Saved data entries:
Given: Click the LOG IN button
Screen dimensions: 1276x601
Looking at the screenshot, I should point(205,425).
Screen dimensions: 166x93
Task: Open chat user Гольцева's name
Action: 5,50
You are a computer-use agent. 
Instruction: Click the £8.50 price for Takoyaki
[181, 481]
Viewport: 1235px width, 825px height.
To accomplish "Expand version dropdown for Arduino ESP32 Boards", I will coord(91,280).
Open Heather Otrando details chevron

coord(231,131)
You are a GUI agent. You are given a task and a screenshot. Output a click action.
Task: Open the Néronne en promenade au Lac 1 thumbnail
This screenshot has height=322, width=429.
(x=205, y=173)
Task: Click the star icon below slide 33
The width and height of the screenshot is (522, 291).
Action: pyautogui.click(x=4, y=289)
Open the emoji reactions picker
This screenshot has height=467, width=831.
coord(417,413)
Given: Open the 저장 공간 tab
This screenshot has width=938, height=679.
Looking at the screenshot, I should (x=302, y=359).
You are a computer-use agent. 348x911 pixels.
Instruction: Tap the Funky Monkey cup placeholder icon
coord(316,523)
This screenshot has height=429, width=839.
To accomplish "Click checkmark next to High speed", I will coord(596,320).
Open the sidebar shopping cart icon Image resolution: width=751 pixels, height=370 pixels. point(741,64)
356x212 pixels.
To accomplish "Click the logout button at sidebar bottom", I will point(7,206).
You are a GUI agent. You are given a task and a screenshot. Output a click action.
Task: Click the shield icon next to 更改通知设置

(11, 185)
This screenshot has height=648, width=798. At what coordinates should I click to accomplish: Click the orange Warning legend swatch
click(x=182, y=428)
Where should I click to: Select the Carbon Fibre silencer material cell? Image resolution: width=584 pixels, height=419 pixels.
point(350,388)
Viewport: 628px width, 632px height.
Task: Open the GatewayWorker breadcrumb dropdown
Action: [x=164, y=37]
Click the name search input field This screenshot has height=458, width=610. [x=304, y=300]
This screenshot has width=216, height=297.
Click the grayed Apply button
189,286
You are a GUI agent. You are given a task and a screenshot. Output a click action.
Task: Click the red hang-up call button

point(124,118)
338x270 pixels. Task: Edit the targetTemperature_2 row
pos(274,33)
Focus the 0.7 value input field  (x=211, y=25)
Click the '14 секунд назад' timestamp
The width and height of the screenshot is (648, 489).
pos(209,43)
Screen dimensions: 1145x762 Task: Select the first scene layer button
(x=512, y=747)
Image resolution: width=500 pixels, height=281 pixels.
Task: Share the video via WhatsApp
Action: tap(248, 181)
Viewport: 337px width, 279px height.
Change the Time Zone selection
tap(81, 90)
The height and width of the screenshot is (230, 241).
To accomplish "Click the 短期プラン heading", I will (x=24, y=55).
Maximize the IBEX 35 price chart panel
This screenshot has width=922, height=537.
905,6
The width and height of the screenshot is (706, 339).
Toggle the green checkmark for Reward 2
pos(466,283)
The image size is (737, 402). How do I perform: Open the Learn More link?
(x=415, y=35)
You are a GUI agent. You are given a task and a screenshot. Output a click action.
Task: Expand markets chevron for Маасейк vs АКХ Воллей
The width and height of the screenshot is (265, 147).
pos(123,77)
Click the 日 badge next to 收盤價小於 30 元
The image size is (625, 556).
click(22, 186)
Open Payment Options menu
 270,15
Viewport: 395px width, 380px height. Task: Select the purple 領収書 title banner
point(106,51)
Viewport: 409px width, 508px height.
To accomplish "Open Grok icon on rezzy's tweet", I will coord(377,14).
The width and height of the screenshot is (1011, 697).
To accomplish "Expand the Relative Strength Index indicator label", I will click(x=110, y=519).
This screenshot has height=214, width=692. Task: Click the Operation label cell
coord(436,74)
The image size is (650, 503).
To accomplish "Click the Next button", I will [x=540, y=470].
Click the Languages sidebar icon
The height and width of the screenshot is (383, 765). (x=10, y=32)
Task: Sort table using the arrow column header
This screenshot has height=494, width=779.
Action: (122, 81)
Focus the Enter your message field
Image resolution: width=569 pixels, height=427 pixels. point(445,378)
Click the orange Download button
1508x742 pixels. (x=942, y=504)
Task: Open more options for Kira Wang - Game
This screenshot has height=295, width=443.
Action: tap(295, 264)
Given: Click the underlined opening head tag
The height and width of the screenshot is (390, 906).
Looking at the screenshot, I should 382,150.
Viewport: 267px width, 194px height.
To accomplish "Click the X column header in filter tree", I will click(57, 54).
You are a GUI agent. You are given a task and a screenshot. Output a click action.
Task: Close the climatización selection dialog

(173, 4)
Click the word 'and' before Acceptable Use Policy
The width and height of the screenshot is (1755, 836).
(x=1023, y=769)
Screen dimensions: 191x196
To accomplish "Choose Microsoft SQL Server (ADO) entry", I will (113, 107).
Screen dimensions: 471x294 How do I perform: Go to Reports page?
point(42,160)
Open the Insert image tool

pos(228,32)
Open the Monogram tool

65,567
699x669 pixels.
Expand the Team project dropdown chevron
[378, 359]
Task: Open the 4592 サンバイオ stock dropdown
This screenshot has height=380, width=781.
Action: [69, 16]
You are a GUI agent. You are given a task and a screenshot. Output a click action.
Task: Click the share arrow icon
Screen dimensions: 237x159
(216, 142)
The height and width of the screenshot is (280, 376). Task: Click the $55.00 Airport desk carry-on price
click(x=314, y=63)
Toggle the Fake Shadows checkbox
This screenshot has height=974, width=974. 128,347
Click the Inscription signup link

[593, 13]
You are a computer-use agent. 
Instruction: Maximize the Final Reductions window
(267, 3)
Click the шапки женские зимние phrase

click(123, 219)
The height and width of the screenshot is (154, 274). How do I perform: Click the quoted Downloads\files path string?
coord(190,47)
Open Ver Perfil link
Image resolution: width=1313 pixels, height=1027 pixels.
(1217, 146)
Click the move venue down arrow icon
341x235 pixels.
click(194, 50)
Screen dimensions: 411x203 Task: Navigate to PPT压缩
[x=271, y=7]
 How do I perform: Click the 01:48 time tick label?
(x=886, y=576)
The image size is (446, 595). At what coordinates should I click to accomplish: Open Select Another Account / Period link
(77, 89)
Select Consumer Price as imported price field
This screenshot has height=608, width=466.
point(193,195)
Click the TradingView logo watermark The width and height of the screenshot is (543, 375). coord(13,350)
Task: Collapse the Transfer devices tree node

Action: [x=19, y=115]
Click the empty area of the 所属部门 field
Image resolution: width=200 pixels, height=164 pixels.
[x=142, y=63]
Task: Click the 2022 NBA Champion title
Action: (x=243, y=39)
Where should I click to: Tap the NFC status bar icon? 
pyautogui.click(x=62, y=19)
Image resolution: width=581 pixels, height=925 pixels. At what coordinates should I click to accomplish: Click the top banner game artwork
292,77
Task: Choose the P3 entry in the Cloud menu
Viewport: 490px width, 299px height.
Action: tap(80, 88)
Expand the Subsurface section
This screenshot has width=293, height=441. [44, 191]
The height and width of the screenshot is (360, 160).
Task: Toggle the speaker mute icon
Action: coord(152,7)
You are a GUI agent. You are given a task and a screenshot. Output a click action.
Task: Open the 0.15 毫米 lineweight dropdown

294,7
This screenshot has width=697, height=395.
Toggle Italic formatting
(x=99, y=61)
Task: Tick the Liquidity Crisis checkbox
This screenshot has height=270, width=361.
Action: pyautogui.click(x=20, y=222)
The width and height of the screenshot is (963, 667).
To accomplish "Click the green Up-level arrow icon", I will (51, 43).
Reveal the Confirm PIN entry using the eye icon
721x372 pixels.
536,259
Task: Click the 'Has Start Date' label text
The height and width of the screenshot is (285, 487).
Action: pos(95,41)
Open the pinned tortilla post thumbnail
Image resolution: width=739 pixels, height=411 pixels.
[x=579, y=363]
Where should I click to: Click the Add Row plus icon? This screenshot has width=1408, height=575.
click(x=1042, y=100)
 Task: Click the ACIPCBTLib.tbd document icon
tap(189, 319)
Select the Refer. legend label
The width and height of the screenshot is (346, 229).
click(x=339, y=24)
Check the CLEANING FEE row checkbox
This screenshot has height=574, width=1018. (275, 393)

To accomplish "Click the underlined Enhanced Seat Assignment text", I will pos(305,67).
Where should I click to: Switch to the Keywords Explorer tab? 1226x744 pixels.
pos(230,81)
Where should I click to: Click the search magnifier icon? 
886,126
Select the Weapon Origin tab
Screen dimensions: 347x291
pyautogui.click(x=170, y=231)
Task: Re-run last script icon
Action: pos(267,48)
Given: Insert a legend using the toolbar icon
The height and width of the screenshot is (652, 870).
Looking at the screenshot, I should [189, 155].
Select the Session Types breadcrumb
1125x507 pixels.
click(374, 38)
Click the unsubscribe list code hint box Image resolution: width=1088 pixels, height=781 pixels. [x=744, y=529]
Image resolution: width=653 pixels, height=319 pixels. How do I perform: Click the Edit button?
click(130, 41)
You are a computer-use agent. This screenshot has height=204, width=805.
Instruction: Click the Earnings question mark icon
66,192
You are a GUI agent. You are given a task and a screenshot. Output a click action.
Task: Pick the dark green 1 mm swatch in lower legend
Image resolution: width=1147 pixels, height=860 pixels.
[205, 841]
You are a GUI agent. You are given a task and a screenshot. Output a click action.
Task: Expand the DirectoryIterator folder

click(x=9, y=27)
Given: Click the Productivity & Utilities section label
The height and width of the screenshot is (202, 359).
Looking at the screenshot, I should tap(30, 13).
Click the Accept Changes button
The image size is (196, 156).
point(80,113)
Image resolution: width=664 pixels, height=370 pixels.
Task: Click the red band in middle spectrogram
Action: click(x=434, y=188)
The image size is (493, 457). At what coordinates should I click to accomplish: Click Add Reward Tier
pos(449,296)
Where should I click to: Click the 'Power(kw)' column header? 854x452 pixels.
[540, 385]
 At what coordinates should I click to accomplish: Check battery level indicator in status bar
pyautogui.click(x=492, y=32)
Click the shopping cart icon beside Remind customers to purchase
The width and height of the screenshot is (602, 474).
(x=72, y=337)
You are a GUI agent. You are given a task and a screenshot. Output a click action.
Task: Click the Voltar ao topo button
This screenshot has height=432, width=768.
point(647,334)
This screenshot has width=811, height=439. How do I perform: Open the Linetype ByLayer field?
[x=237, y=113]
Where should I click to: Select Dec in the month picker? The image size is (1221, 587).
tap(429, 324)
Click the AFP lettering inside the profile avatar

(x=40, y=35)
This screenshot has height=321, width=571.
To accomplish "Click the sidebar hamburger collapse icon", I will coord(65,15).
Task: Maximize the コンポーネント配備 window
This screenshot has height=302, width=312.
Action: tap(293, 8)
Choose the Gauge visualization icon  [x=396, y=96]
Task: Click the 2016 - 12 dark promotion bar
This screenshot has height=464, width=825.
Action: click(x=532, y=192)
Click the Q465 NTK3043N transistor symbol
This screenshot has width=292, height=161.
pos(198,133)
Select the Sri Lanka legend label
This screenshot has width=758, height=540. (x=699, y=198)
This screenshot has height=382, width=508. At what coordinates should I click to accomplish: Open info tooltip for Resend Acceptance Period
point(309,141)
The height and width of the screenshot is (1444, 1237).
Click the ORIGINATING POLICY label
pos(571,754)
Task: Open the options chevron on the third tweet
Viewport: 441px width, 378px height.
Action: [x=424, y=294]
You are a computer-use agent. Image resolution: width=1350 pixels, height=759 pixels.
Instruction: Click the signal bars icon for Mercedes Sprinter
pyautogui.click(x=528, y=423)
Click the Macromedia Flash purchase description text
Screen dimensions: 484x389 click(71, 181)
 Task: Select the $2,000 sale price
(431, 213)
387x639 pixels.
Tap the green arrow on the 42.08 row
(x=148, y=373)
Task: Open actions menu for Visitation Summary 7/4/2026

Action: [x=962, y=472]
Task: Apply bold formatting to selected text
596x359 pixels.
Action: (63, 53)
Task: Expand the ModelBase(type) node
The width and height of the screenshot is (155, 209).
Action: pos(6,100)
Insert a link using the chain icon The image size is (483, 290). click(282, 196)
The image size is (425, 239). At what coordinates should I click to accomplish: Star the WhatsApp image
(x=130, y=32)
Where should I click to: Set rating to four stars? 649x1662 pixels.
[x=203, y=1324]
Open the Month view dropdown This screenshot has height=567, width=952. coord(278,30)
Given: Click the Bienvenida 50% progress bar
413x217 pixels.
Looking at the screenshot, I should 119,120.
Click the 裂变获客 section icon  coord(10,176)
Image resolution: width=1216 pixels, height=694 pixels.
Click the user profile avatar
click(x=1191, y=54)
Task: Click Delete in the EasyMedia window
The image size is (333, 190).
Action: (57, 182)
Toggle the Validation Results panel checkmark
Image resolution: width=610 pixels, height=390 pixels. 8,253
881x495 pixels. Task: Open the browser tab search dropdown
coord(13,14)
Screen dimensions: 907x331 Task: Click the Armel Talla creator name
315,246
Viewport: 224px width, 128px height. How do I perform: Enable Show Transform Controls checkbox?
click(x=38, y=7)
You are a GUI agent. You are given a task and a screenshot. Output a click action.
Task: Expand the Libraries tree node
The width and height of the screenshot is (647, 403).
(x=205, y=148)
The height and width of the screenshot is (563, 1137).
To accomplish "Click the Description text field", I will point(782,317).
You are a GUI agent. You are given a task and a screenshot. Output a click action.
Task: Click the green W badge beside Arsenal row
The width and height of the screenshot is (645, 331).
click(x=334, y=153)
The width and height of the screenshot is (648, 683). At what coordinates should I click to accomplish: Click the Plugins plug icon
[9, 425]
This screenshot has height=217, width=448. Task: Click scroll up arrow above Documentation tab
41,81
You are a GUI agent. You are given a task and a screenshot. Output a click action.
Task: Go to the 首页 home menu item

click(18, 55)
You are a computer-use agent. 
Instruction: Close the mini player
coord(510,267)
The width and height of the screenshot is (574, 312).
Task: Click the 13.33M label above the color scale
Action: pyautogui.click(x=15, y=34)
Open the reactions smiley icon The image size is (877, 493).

> _Problem description_:
Using the entries above, repeat only the lines from the one containing "This screenshot has width=216, height=297." through the one containing "The width and height of the screenshot is (1011, 697).", end lines included.

> _Answer to the problem_:
This screenshot has width=216, height=297.
Click the grayed Apply button
189,286
You are a GUI agent. You are given a task and a screenshot. Output a click action.
Task: Click the red hang-up call button

point(124,118)
338x270 pixels. Task: Edit the targetTemperature_2 row
pos(274,33)
Focus the 0.7 value input field  (x=211, y=25)
Click the '14 секунд назад' timestamp
The width and height of the screenshot is (648, 489).
pos(209,43)
Screen dimensions: 1145x762 Task: Select the first scene layer button
(x=512, y=747)
Image resolution: width=500 pixels, height=281 pixels.
Task: Share the video via WhatsApp
Action: tap(248, 181)
Viewport: 337px width, 279px height.
Change the Time Zone selection
tap(81, 90)
The height and width of the screenshot is (230, 241).
To accomplish "Click the 短期プラン heading", I will (x=24, y=55).
Maximize the IBEX 35 price chart panel
This screenshot has width=922, height=537.
905,6
The width and height of the screenshot is (706, 339).
Toggle the green checkmark for Reward 2
pos(466,283)
The image size is (737, 402). How do I perform: Open the Learn More link?
(x=415, y=35)
You are a GUI agent. You are given a task and a screenshot. Output a click action.
Task: Expand markets chevron for Маасейк vs АКХ Воллей
The width and height of the screenshot is (265, 147).
pos(123,77)
Click the 日 badge next to 收盤價小於 30 元
The image size is (625, 556).
click(22, 186)
Open Payment Options menu
 270,15
Viewport: 395px width, 380px height. Task: Select the purple 領収書 title banner
point(106,51)
Viewport: 409px width, 508px height.
To accomplish "Open Grok icon on rezzy's tweet", I will coord(377,14).
The width and height of the screenshot is (1011, 697).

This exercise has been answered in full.